= Beginning of Section =

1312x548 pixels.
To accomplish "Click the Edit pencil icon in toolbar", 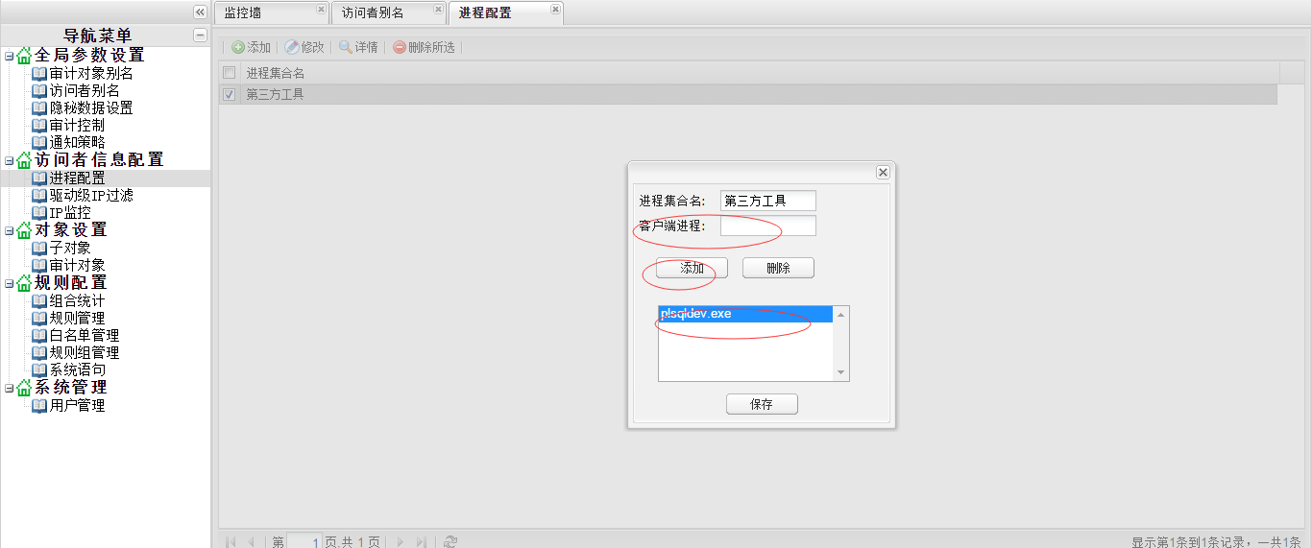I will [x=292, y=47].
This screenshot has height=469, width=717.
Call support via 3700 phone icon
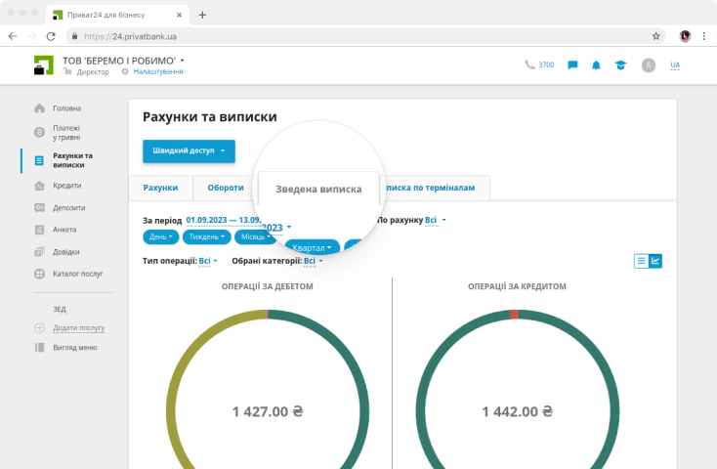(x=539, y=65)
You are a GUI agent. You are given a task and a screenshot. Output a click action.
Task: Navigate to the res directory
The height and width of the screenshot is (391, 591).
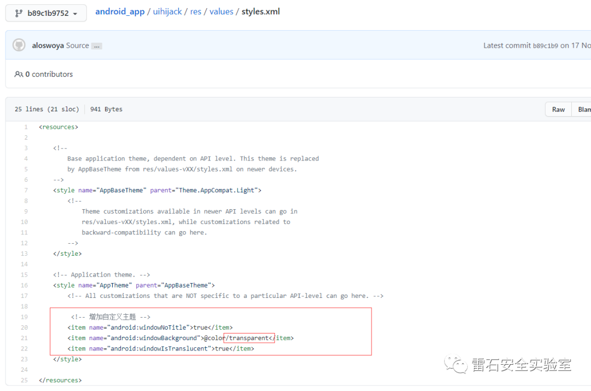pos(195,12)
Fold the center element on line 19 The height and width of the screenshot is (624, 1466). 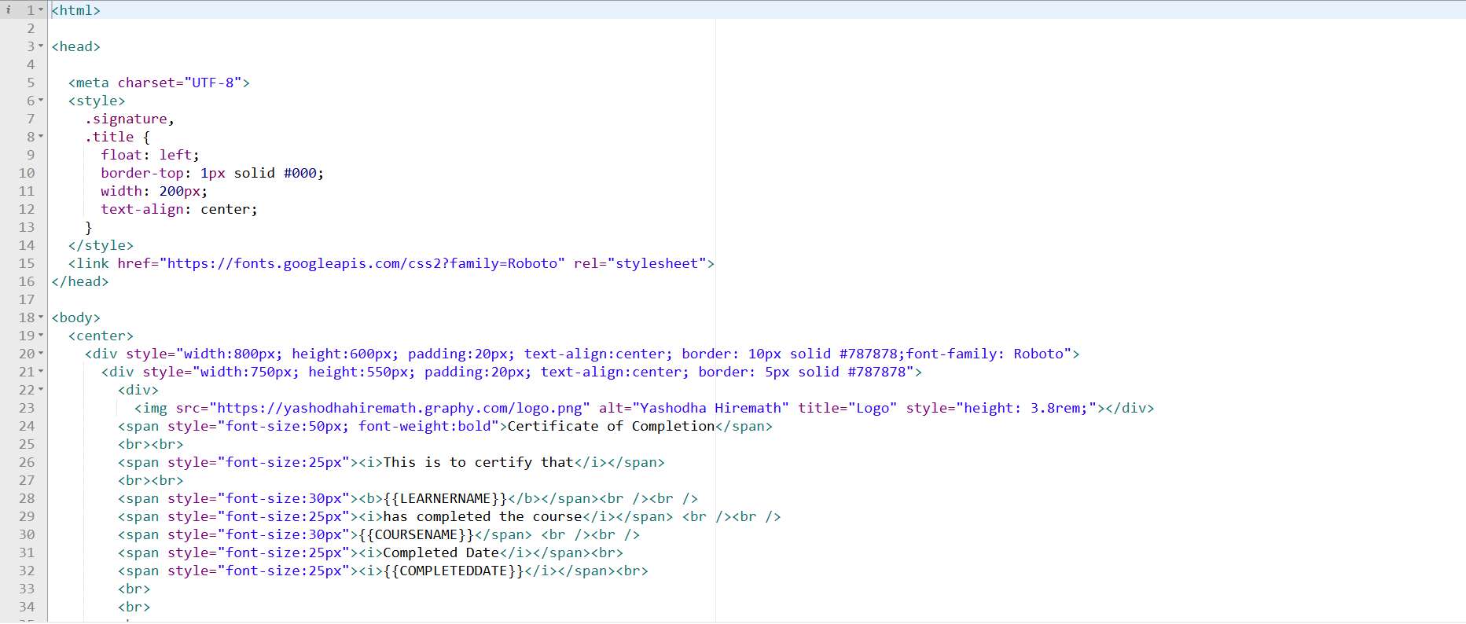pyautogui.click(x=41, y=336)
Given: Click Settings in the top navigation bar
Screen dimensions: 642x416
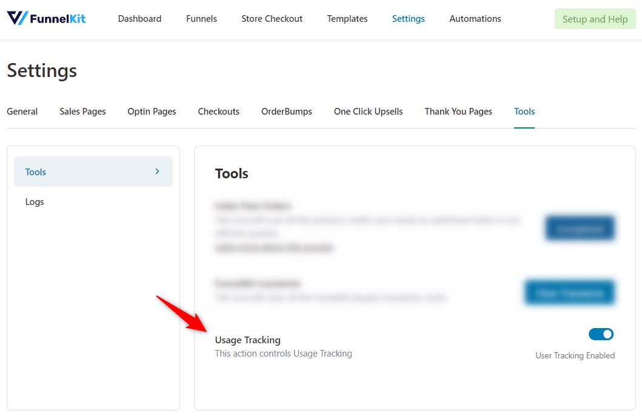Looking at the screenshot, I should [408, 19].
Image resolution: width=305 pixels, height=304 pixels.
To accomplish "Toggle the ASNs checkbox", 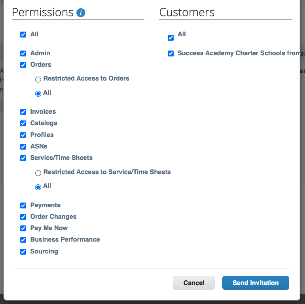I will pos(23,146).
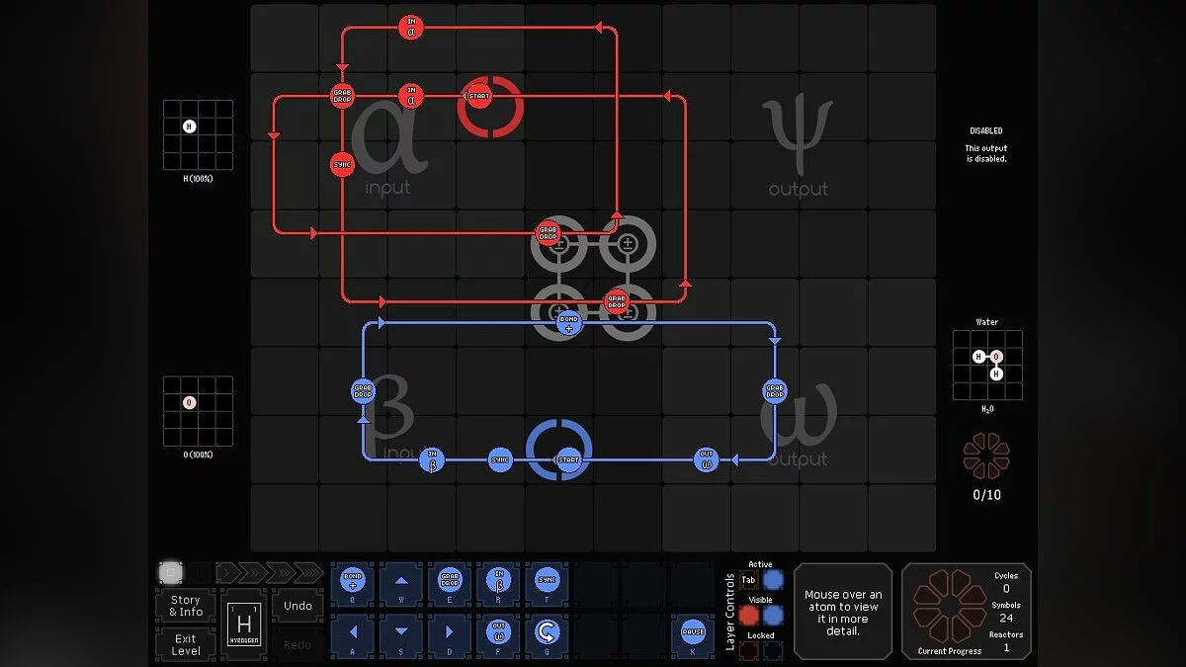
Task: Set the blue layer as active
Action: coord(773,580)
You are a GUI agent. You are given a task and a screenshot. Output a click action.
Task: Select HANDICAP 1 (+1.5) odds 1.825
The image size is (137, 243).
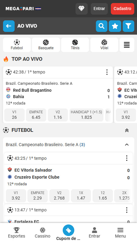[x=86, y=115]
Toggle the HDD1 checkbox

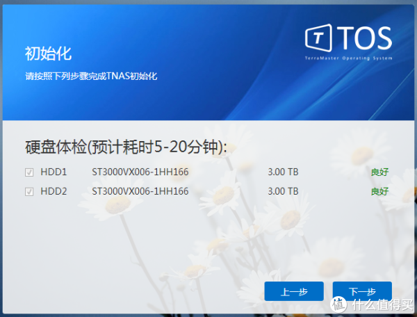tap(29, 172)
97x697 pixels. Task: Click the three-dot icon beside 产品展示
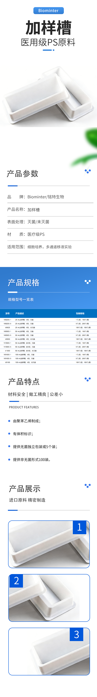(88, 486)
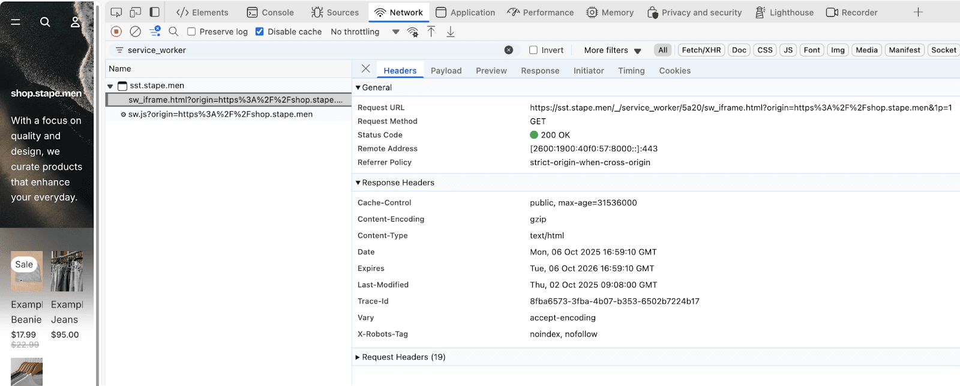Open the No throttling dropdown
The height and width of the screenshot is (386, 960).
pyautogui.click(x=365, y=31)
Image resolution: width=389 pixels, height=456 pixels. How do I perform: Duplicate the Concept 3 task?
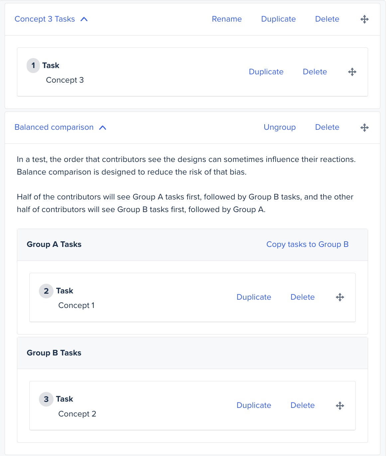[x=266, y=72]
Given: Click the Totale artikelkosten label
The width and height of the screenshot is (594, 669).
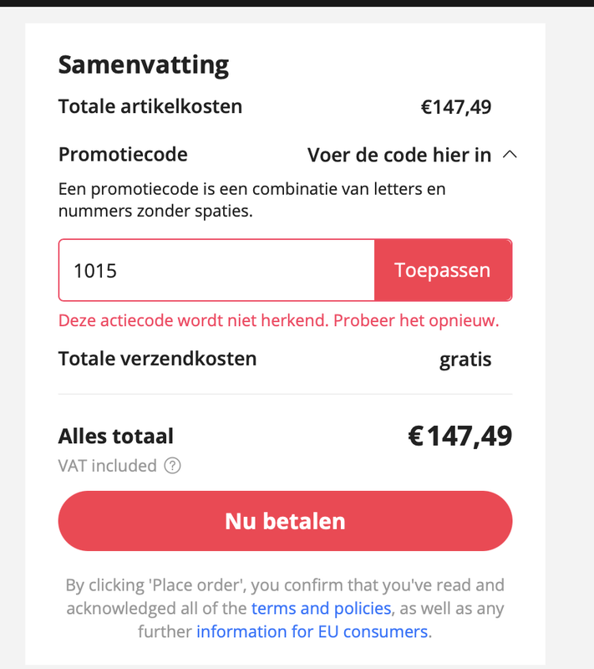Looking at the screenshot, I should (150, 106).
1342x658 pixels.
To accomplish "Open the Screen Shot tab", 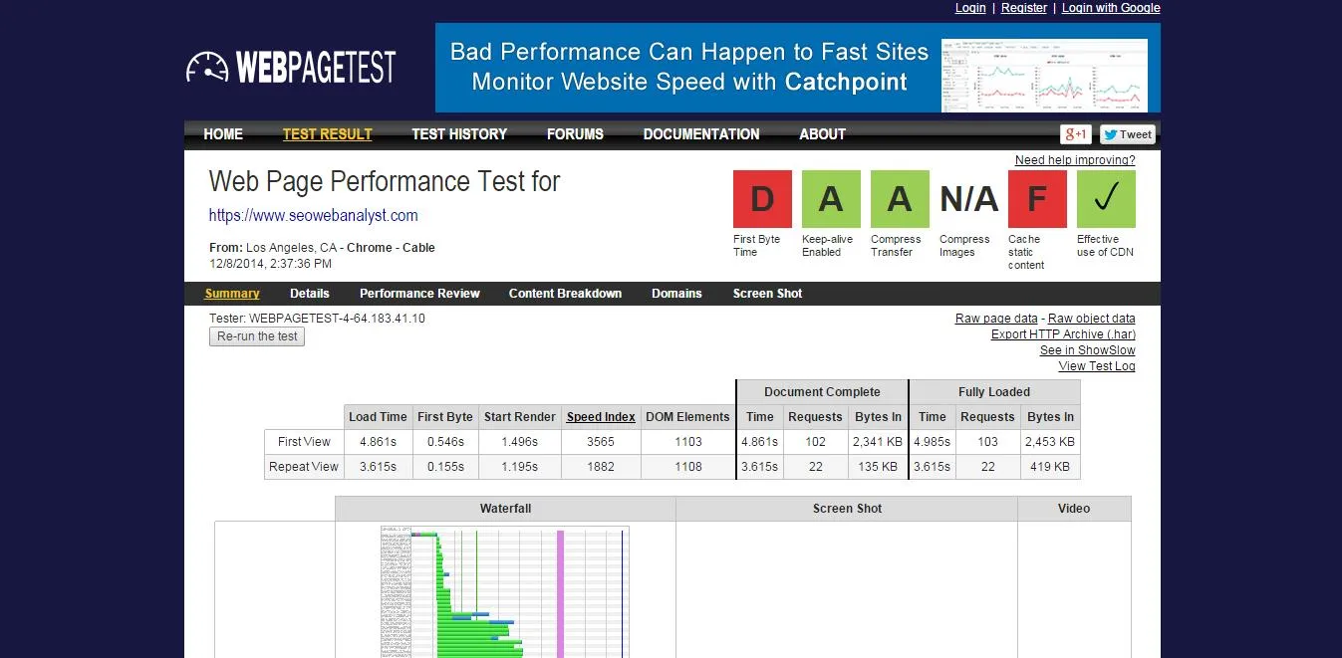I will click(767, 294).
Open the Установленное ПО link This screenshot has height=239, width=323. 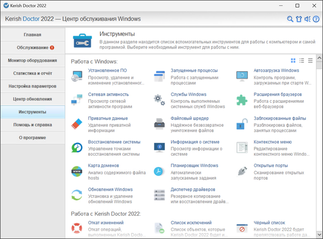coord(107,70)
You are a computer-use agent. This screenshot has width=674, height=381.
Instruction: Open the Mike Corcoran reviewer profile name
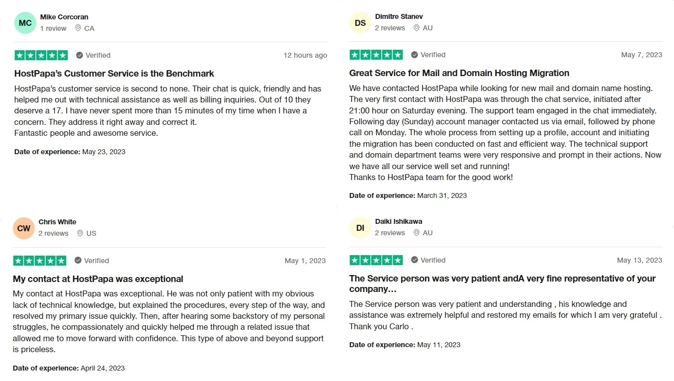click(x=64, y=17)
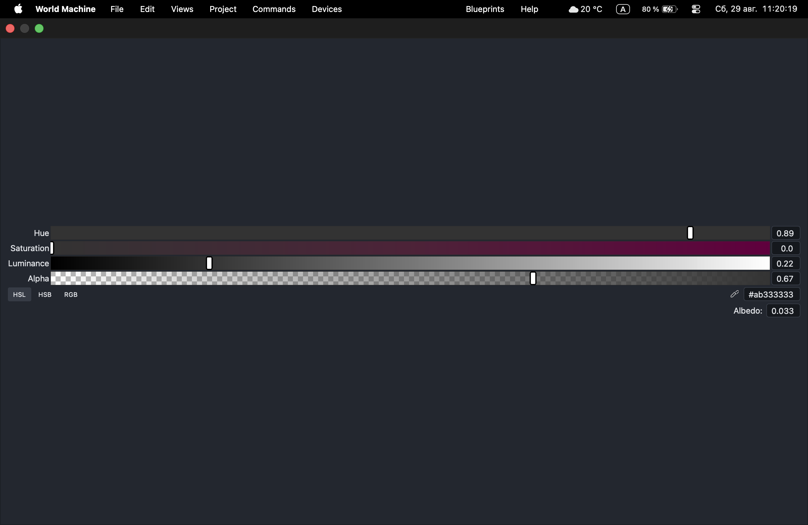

= End of Section =

▶ **What you need to do**
From the line containing "You are a computer-use" through the last line of the entries, both included, print each line exactly and omit any picture.

▶ **The answer**
You are a computer-use agent. This screenshot has width=674, height=381.
Instruction: Open the Mike Corcoran reviewer profile name
click(x=64, y=17)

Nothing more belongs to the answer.